Ein realistischer Fahrplan für den Einstieg:
- Woche eins: Rechtslage in deiner Gemeinde klären und Steuerberatungstermin vereinbaren
- Woche zwei: Objekt herrichten, professionell fotografieren, Ausstattungsliste finalisieren
- Woche drei: Software einrichten, Preise und Saisonregeln hinterlegen, Kanäle verbinden
- Woche vier: Website und Buchungsstrecke live schalten, Testbuchung durchlaufen, Reinigungskraft briefen
Danach beginnt der eigentliche Job: beobachten, nachjustieren, Preise anpassen. Die erste Saison ist deine Datenerhebung. Ab der zweiten weißt du, was dein Objekt wirklich kann.
Häufige Fragen
Ab wann gilt die Vermietung einer Ferienwohnung als Gewerbe?
Entscheidend ist der Umfang der Zusatzleistungen. Reine Wohnraumüberlassung bleibt meist private Vermögensverwaltung, hotelähnlicher Service mit Frühstück oder laufender Reinigung führt in Richtung Gewerbe. Die Einzelfallprüfung übernimmt am besten eine Steuerkanzlei.
Brauche ich als Einsteiger sofort eine Software?
Bei einer Wohnung und einem Vertriebskanal geht es zunächst ohne. Sobald du auf zwei oder mehr Portalen sichtbar bist, wiegt das Risiko von Doppelbuchungen den geringen Monatsbeitrag schnell auf.
Wie hoch ist eine realistische Auslastung im ersten Jahr?
Je nach Lage sind 30 bis 50 Prozent im ersten Jahr ein solider Wert. Ohne Bewertungen startest du langsamer, weshalb die ersten Gäste besondere Aufmerksamkeit verdienen.
Lohnt sich eine eigene Website neben den großen Portalen?
Ja, weil jede Direktbuchung die Plattformprovision einspart und dir die Gästedaten für Wiederholungsbuchungen sichert. Als alleiniger Kanal reicht sie am Anfang allerdings nicht, da die Reichweite fehlt.

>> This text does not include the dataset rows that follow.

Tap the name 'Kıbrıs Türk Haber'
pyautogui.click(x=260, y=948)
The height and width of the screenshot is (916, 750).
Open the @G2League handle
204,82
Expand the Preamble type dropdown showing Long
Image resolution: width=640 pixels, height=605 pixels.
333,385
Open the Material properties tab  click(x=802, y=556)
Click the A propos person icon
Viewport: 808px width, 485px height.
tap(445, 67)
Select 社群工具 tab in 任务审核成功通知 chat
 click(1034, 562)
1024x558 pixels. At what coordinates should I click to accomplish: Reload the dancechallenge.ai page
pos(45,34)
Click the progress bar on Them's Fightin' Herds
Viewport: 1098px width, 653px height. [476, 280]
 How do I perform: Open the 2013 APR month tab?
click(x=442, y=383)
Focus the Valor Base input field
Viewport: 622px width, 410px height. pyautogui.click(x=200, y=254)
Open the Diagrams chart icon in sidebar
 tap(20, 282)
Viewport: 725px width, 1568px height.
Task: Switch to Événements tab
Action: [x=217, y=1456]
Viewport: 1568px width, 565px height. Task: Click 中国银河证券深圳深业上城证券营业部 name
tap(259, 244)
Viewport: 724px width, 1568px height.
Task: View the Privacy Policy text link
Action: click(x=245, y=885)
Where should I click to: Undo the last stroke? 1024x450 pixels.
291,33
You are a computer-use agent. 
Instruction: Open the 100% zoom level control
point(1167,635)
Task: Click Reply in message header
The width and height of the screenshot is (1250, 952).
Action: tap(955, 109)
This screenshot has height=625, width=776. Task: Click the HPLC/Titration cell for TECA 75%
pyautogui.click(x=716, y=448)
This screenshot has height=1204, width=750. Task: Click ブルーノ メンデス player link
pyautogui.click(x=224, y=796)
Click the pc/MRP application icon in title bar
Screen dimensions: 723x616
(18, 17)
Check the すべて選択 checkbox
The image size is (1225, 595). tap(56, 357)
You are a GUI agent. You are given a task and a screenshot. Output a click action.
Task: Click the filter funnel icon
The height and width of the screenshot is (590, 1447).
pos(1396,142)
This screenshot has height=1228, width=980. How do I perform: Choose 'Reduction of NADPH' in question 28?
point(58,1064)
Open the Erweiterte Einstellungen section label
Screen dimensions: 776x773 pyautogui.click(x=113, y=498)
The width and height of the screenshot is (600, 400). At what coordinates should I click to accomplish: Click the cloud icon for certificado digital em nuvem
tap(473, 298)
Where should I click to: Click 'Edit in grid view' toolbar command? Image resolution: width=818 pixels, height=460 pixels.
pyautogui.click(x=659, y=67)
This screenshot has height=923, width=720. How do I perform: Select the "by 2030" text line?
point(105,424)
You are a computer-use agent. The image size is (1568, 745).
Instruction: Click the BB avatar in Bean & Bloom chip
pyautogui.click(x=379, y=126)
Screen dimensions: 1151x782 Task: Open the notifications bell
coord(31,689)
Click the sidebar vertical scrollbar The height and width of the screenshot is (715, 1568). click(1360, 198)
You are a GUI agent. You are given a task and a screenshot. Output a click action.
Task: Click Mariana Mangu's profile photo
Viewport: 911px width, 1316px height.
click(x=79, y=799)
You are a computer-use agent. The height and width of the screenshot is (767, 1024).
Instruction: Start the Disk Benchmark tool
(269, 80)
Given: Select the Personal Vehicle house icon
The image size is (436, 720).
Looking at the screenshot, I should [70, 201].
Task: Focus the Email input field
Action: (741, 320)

Was passiert steuerlich mit Verlusten in der Anlaufphase?
Anlaufverluste lassen sich in vielen Fällen geltend machen, sofern eine Gewinnerzielungsabsicht erkennbar ist. Bleibt das Objekt dauerhaft defizitär und wird stark selbst genutzt, prüft das Finanzamt den Verdacht der Liebhaberei.